Extracted information section start
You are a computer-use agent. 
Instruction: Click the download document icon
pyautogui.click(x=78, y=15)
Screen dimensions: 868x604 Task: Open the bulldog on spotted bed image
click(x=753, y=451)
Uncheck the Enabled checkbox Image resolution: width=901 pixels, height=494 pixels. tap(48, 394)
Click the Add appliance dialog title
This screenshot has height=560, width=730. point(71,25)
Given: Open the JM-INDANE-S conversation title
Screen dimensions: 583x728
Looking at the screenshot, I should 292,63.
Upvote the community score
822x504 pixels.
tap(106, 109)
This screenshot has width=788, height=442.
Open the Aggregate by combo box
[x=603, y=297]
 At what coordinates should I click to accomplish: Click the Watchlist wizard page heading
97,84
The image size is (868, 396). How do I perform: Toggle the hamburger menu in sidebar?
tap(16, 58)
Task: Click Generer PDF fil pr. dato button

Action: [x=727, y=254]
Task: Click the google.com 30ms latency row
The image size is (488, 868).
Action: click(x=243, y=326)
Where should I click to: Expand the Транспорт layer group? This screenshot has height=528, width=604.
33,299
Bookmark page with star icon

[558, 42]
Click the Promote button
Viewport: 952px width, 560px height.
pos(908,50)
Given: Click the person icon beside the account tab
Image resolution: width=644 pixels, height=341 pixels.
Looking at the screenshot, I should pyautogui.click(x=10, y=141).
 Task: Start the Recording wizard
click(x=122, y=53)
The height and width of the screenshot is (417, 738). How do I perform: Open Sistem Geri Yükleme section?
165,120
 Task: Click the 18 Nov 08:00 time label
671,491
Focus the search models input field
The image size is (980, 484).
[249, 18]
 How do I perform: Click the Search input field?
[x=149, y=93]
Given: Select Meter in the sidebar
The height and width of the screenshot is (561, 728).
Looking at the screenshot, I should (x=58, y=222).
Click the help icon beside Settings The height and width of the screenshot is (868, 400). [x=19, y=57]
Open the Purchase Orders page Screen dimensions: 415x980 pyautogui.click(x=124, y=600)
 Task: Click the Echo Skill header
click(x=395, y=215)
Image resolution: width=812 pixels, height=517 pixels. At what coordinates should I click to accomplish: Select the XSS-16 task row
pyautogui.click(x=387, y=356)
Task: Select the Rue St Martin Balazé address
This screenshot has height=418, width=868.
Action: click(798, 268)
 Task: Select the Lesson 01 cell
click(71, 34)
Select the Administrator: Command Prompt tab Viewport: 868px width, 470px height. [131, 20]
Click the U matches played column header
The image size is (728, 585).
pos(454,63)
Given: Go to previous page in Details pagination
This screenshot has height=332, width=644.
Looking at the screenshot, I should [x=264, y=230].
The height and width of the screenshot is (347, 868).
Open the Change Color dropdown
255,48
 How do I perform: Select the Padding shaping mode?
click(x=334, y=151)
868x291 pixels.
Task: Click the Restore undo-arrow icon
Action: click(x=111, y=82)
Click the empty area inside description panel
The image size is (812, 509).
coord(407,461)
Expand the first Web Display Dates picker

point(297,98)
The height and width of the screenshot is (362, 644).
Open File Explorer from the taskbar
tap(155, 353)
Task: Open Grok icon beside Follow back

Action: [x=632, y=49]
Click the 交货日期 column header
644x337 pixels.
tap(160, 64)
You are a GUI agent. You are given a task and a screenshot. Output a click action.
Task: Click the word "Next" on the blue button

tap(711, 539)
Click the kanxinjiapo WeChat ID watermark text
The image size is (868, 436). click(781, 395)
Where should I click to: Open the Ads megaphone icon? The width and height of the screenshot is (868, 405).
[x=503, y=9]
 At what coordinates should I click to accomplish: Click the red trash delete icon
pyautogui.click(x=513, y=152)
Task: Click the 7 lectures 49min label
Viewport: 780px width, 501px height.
Extracted information section end
Please type the entries above out again exactly.

**Written solution**:
You are a computer-use agent. 
Instruction: Click the download document icon
pyautogui.click(x=78, y=15)
Screen dimensions: 868x604 Task: Open the bulldog on spotted bed image
click(x=753, y=451)
Uncheck the Enabled checkbox Image resolution: width=901 pixels, height=494 pixels. tap(48, 394)
Click the Add appliance dialog title
This screenshot has height=560, width=730. point(71,25)
Given: Open the JM-INDANE-S conversation title
Screen dimensions: 583x728
Looking at the screenshot, I should 292,63.
Upvote the community score
822x504 pixels.
tap(106, 109)
This screenshot has width=788, height=442.
Open the Aggregate by combo box
[x=603, y=297]
 At what coordinates should I click to accomplish: Click the Watchlist wizard page heading
97,84
The image size is (868, 396). How do I perform: Toggle the hamburger menu in sidebar?
tap(16, 58)
Task: Click Generer PDF fil pr. dato button

Action: [x=727, y=254]
Task: Click the google.com 30ms latency row
The image size is (488, 868).
Action: click(x=243, y=326)
Where should I click to: Expand the Транспорт layer group? This screenshot has height=528, width=604.
33,299
Bookmark page with star icon

[558, 42]
Click the Promote button
Viewport: 952px width, 560px height.
pos(908,50)
Given: Click the person icon beside the account tab
Image resolution: width=644 pixels, height=341 pixels.
Looking at the screenshot, I should pyautogui.click(x=10, y=141).
 Task: Start the Recording wizard
click(x=122, y=53)
The height and width of the screenshot is (417, 738). How do I perform: Open Sistem Geri Yükleme section?
165,120
 Task: Click the 18 Nov 08:00 time label
671,491
Focus the search models input field
The image size is (980, 484).
[249, 18]
 How do I perform: Click the Search input field?
[x=149, y=93]
Given: Select Meter in the sidebar
The height and width of the screenshot is (561, 728).
Looking at the screenshot, I should (x=58, y=222).
Click the help icon beside Settings The height and width of the screenshot is (868, 400). [x=19, y=57]
Open the Purchase Orders page Screen dimensions: 415x980 pyautogui.click(x=124, y=600)
 Task: Click the Echo Skill header
click(x=395, y=215)
Image resolution: width=812 pixels, height=517 pixels. At what coordinates should I click to accomplish: Select the XSS-16 task row
pyautogui.click(x=387, y=356)
Task: Select the Rue St Martin Balazé address
This screenshot has height=418, width=868.
Action: click(798, 268)
 Task: Select the Lesson 01 cell
click(71, 34)
Select the Administrator: Command Prompt tab Viewport: 868px width, 470px height. [131, 20]
Click the U matches played column header
The image size is (728, 585).
pos(454,63)
Given: Go to previous page in Details pagination
This screenshot has height=332, width=644.
Looking at the screenshot, I should [x=264, y=230].
The height and width of the screenshot is (347, 868).
Open the Change Color dropdown
255,48
 How do I perform: Select the Padding shaping mode?
click(x=334, y=151)
868x291 pixels.
Task: Click the Restore undo-arrow icon
Action: click(x=111, y=82)
Click the empty area inside description panel
The image size is (812, 509).
coord(407,461)
Expand the first Web Display Dates picker

point(297,98)
The height and width of the screenshot is (362, 644).
Open File Explorer from the taskbar
tap(155, 353)
Task: Open Grok icon beside Follow back

Action: [x=632, y=49]
Click the 交货日期 column header
644x337 pixels.
tap(160, 64)
You are a GUI agent. You are given a task and a screenshot. Output a click action.
Task: Click the word "Next" on the blue button

tap(711, 539)
Click the kanxinjiapo WeChat ID watermark text
The image size is (868, 436). click(781, 395)
Where should I click to: Open the Ads megaphone icon? The width and height of the screenshot is (868, 405).
[x=503, y=9]
 At what coordinates should I click to accomplish: Click the red trash delete icon
pyautogui.click(x=513, y=152)
Task: Click the 7 lectures 49min label
Viewport: 780px width, 501px height.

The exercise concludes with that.